■ Work required
In all the entries below, switch "Click" to "Select" and rewrite the lines with nothing else changed. Leave the pictures out.

-------- Provided records --------

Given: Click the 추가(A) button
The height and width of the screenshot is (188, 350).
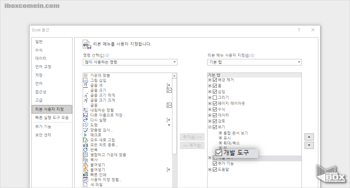Looking at the screenshot, I should tap(192, 137).
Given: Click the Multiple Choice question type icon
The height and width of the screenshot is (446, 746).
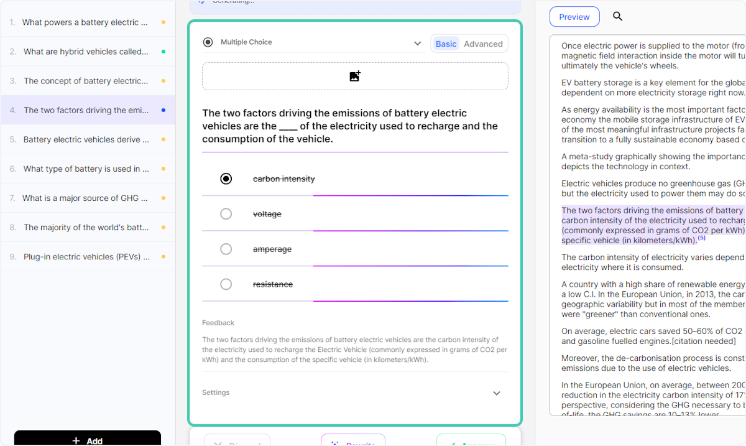Looking at the screenshot, I should [208, 42].
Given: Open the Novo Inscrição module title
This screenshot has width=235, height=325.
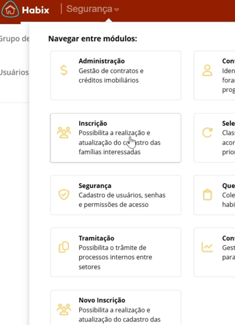Looking at the screenshot, I should (x=102, y=300).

--------

■ Correct response
Given: Select the 추가(A) button
The height and width of the screenshot is (188, 350).
Looking at the screenshot, I should tap(192, 137).
Given: Select the Multiple Choice question type icon
The height and width of the screenshot is (446, 746).
Looking at the screenshot, I should [208, 42].
Given: Open the Novo Inscrição module title
This screenshot has width=235, height=325.
Looking at the screenshot, I should (x=102, y=300).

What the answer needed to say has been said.